Subtract a few of those front rowers, however, and you get a different picture. If this image was seen on a television screen last weekend, it was covered in snow, a blizzard that plagued referee Mathieu Raynal as much as anyone else. Camp Ireland were happy to privately point out that World Rugby chief referee Joel Jutge confirmed this in his assessment. Not knowing what he said about Camp England, even though it’s hardly gospel quality.
While it would have been a smoother ride at Twickenham, Farrell knows the pool of likely boys at the prop isn’t signposted as the deep end. That will not change until the World Cup. So it has clear implications for the goal of finishing in the last four. Yesterday’s tight performance did nothing to boost loosehead’s confidence.
Elsewhere, the coach has some pockets full of talent, others with room to spare. The back row and back three, where Hugo Keenan must be an inspiration to those high-profile footballers who don’t leave school decorated with medals, is a land of wealth. For this campaign, Farrell shared love with Andrew Conway, Mack Hansen and James Lowe.
Picking Hansen ahead of Robert Baloucoune against Italy was an interesting decision. The Ulster wing says he doesn’t always train with Ireland like he’s on the same page as everyone else. Maybe yes, but he managed to get a few more tries a few nights after that Italy game for Ulster against Cardiff. He has the difference that can worry big teams, as does team-mate Jacob Stockdale, who has returned from injury.
If prop and back three are polar opposites of comfort for the coach, then leadership fits somewhere in the middle. Johnny Sexton’s long-distance journey is always tense, simply because if it ends in a hurry, you won’t have time to invest in Joey Carbery, Harry Byrne, or Jack Carty. It was hard to understand why Sexton, who had a tough ride on the physical stakes yesterday, was kept on the field for so long.
Of greater importance is Sexton’s vice-captain James Ryan. Perhaps Farrell was trying to lighten the load on Ryan to present a positive front when, after the game at Twickenham, he said the second row was celebrating the win with his teammates and going through the protocols for a return to the game.
The last thing that should have fallen out of his mouth was a traffic report on his way back to play for a man who has to park far from a rugby field. How long remains to be seen, but Farrell’s words eased an injury that’s a sad and recurring trait in James Ryan’s case.

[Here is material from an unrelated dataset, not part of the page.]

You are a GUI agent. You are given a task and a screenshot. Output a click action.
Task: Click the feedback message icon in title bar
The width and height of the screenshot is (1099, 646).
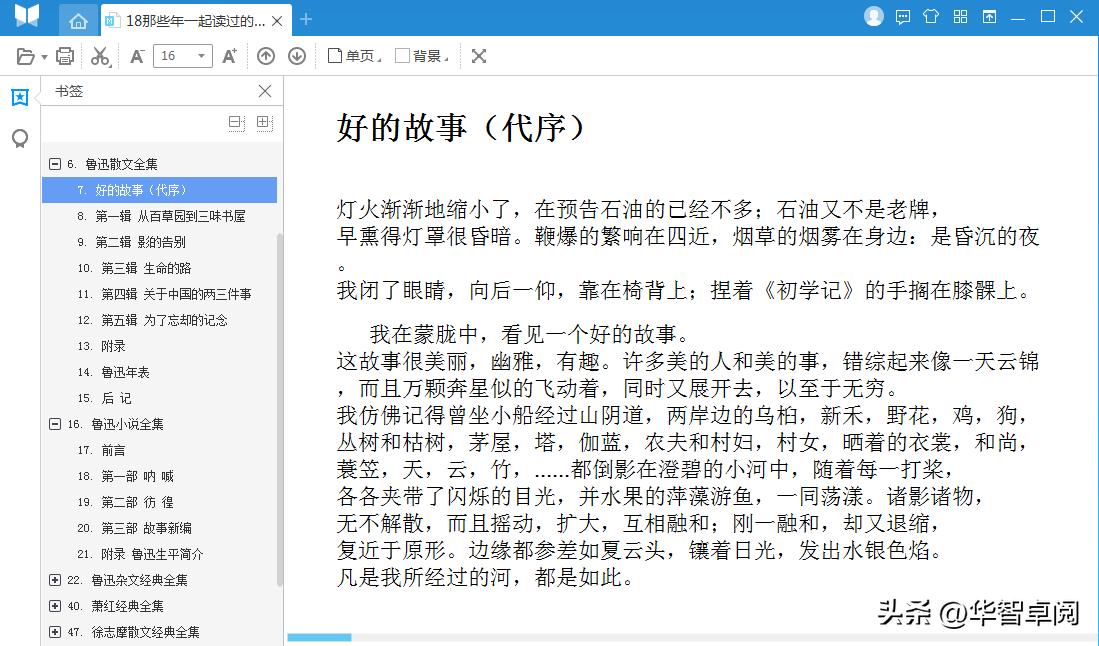(903, 17)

Even with the micro-monitoring that we now have at the test level, it’s possible to bypass concussions that appear unmissable on playback.
Thomas Francis’ example of Wales versus England is a classic. But when you have a player with Ryan’s history, assuming he would be in for the next game went well beyond tone deafness.
You would hope that the second row could take full advantage of the celebrations of this happy ending for Ireland. It wasn’t the championship they wanted, but they had something to show for their efforts. Now pause to see what happens next.